- DATASET ROWS -
--------------------------------------------------
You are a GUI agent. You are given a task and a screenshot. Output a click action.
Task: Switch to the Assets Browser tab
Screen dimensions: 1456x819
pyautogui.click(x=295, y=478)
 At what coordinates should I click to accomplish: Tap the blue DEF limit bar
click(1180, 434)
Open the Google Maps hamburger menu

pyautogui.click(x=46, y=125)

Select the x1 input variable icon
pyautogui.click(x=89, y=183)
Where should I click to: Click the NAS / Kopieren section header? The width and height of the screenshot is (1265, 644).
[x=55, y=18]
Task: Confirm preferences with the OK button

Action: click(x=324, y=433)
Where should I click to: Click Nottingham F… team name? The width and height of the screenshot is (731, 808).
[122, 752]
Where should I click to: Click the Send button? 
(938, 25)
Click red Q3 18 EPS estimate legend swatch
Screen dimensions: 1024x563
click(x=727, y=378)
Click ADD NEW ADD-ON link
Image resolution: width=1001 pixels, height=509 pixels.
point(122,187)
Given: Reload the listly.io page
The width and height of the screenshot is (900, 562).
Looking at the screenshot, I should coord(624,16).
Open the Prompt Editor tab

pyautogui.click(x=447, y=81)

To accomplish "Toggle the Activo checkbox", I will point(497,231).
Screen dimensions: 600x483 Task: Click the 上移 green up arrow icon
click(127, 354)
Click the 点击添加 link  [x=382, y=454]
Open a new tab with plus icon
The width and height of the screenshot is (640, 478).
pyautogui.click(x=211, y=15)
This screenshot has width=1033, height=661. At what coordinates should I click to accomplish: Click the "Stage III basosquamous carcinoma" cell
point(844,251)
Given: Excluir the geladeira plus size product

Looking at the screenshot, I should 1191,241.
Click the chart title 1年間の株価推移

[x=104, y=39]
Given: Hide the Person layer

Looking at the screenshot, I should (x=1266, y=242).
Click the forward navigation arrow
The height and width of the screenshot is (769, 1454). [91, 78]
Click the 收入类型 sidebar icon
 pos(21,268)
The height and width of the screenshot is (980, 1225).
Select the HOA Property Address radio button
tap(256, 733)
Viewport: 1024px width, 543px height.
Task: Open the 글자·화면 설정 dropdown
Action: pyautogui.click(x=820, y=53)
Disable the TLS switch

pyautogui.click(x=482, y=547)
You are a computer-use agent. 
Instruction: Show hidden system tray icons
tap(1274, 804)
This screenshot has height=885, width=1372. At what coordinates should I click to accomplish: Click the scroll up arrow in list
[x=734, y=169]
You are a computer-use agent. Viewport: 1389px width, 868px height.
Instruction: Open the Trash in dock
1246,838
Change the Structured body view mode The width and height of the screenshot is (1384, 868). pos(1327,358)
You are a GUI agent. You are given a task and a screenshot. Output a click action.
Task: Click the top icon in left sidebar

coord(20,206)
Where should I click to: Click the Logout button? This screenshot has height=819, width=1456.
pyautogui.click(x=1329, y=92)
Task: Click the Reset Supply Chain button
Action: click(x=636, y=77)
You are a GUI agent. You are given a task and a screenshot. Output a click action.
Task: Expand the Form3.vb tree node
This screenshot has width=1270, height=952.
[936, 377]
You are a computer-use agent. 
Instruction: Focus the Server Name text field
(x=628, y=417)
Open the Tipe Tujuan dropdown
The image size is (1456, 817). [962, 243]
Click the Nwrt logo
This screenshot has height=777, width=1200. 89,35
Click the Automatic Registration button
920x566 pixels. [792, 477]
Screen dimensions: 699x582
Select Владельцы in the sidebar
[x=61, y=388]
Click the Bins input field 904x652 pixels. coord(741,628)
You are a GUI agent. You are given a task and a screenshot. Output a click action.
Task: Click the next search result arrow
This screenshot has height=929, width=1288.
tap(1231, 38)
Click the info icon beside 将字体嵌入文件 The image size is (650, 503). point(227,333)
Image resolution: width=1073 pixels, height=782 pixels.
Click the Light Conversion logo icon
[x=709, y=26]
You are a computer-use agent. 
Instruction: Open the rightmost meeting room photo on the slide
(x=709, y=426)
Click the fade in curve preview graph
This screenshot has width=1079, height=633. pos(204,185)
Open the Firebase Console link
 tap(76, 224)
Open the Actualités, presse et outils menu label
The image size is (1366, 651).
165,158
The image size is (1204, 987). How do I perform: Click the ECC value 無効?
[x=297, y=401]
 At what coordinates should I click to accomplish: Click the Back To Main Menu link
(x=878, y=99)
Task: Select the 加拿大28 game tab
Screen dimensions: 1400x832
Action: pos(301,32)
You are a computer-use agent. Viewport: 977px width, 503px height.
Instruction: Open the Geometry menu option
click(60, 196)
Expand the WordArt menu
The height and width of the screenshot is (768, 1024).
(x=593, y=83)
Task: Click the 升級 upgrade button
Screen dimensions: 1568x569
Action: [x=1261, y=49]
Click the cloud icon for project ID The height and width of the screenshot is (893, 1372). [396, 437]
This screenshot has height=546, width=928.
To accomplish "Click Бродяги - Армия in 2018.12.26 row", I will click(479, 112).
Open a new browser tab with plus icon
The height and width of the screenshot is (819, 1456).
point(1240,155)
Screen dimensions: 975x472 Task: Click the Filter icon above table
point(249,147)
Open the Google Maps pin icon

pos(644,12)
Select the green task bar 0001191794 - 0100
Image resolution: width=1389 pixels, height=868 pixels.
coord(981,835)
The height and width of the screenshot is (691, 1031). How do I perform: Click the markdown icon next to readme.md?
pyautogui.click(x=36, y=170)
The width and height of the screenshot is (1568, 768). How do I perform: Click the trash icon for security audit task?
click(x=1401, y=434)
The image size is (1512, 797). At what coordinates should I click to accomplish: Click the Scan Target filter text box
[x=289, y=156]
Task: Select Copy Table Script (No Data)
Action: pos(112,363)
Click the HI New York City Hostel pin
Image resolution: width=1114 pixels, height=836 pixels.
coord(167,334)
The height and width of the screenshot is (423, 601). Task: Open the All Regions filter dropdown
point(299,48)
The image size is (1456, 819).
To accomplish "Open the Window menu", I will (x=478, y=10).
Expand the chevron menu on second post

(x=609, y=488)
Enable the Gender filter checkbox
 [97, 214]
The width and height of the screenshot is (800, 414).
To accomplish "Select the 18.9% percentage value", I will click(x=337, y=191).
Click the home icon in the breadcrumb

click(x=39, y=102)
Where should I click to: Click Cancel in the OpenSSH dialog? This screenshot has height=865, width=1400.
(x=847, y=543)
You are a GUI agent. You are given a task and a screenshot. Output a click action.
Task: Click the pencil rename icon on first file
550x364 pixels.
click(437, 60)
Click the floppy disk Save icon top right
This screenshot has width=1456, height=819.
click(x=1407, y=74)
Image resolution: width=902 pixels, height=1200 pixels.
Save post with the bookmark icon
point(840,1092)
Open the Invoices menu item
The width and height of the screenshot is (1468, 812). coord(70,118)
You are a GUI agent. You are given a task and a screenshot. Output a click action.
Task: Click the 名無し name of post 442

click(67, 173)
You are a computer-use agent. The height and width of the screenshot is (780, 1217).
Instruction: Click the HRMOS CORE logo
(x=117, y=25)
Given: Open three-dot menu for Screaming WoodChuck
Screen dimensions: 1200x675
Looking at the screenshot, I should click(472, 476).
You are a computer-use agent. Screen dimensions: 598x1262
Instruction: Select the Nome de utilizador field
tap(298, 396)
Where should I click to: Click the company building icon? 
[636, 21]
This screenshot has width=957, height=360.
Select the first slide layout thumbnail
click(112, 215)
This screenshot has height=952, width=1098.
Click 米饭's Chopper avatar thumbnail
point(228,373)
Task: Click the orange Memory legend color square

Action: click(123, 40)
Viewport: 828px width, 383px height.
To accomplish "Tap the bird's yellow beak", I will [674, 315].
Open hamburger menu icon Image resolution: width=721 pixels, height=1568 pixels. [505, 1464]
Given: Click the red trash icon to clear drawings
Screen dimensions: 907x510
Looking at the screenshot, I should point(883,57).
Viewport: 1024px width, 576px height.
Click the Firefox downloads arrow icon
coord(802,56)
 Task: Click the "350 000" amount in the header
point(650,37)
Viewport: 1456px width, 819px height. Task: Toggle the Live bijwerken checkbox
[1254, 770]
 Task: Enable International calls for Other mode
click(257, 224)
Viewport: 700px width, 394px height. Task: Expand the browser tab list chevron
--------------------------------------------------
- EXERCISE OBJECTIVE -
Copy out the lines from the one with "in the header" up to and including the final line, keeping the requests unchanged. Multiply each coordinate in the answers by 0.75 and round it to a whole number, with halves rounded up.

- REPLY -
 Task: Click the "350 000" amount in the header
point(488,28)
Viewport: 1456px width, 819px height. Task: Toggle the Live bijwerken checkbox
[941, 578]
 Task: Enable International calls for Other mode
click(193, 168)
Viewport: 700px width, 394px height. Task: Expand the browser tab list chevron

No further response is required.